Deutsche Gesundheitsreform durch Sparvorgaben unter Druck

30.3.2026

Bundesgesundheitsministerin Nina Warken (CDU – Christlich Demokratische Union) steht vor der Aufgabe, die Finanzierung der gesetzlichen Krankenversicherung zu stabilisieren, während gleichzeitig Konflikte in der Koalition aus Christlich Demokratischer Union (CDU), Christlich-Sozialer Union (CSU) und Sozialdemokratischer Partei Deutschlands (SPD) ihre Handlungsmöglichkeiten einschränken. Auslöser ist ein drohendes Defizit von rund 15 Milliarden Euro bis 2027, dem mit Einsparungen und Reformen begegnet werden soll. Warken agiert dabei bewusst zurückhaltend, wartet Empfehlungen einer Expert*innenkommission ab und vermeidet vorschnelle Festlegungen. Einzelne Vorschläge wie Leistungskürzungen oder strukturelle Änderungen stoßen jedoch innerhalb der Koalition auf Widerstand, insbesondere seitens der Sozialdemokratischen Partei Deutschlands (SPD).
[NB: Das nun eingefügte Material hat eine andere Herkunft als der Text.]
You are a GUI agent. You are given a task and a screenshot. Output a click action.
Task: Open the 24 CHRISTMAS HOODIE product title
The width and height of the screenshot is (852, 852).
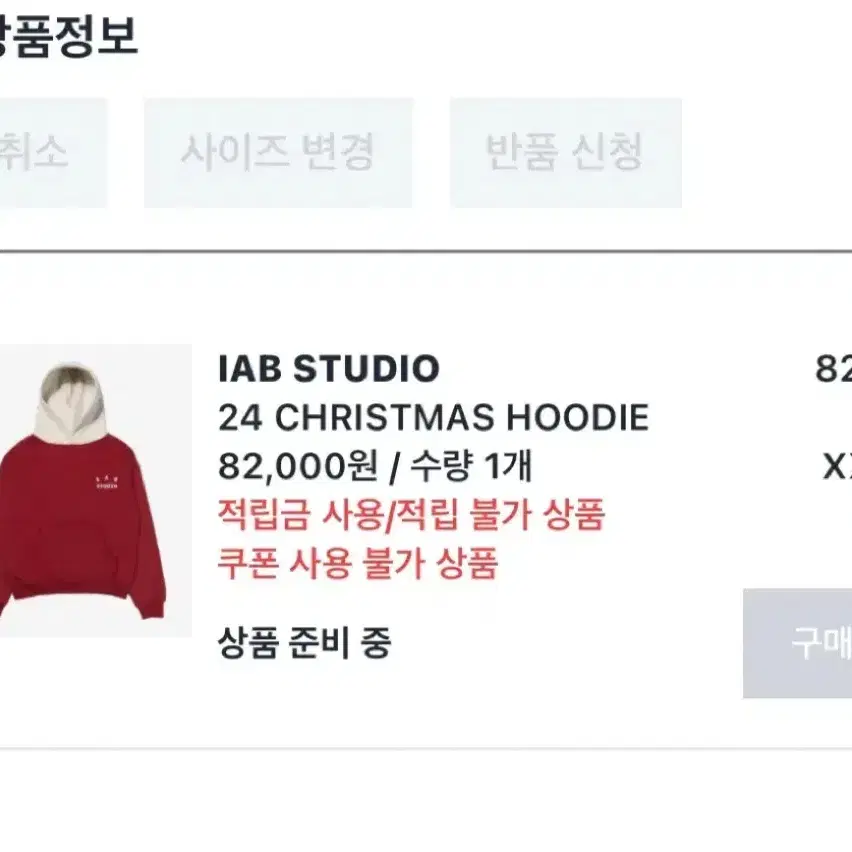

Parallel wächst der Druck durch Proteste, etwa von Psychotherapeut*innen gegen geplante Honorarkürzungen. Auch grundlegende Reformen im Gesundheitswesen gelten als politisch schwer durchsetzbar. Damit bleibt unklar, welche Maßnahmen sich letztlich durchsetzen – und wie schnell eine finanzielle Stabilisierung gelingt.